At the end of our conversation, I asked Abu Mayyaleh what she wants a U.S. audience to know about her life and work in Jordan. After considering the question for a moment or two, she looked at me warmly. Her expression was reminiscent of when she had leaned in close to me at COP, in a way that declared sudden friendship.  

“Life in Jordan, I think, is very similar to life in America. But, we are a society of youth,” she said, reiterating the role young people can play in driving change. The median age in Jordan is 23, just two years older than Abu Mayyaleh is now.
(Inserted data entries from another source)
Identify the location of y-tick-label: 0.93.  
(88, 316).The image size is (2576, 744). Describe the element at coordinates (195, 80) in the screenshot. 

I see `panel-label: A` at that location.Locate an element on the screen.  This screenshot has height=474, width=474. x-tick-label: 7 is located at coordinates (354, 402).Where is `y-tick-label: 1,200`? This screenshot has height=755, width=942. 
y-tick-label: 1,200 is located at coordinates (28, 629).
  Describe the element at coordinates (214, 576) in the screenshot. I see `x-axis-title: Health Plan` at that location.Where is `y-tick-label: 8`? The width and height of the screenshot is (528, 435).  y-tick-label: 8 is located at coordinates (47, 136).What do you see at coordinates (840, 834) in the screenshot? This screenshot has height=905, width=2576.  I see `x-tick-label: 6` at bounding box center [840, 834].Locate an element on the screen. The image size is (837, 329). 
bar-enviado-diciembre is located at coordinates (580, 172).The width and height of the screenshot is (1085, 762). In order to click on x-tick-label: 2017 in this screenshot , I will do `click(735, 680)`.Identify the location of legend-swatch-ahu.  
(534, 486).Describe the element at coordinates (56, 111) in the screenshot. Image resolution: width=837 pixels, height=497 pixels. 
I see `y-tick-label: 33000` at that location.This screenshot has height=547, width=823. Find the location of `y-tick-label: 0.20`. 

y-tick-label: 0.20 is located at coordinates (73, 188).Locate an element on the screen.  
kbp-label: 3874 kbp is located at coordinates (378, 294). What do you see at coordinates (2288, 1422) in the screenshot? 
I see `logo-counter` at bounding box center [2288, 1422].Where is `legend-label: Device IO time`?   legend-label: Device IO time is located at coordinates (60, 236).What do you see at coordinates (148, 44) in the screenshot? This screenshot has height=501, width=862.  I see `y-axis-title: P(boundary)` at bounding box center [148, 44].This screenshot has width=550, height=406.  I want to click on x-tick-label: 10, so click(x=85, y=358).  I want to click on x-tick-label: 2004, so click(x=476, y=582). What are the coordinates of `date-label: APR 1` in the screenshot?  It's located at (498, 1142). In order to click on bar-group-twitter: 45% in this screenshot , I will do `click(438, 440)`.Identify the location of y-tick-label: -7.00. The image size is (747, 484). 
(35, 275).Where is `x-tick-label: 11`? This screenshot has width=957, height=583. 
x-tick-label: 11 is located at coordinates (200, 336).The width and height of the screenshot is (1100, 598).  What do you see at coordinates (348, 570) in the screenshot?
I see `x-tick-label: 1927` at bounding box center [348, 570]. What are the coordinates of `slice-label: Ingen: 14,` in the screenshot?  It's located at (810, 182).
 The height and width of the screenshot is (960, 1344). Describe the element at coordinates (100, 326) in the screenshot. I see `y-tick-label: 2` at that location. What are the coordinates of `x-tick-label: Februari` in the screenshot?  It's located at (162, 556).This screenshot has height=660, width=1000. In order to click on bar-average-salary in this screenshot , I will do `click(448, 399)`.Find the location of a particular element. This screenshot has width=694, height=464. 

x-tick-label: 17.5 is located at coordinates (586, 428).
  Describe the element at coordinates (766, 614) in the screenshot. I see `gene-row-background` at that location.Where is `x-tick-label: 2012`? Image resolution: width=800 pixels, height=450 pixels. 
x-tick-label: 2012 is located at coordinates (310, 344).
This gives a certain energy to the activism taking place there, letting young people take the lead in a way that is less common in other parts of the world. 

Amid success at home, Abu Mayyaleh keeps her focus on the bigger picture abroad. Climate change is a global issue, she said, and it will not be solved by one country alone. She is determined to keep making connections, becoming a fast friend to others as she works alongside young people from across the planet.

“We want to collaborate with climate activists in the U.S. and other places,” she said. “We want solutions in a global way. We want to work together so we have the power of the youth, together.”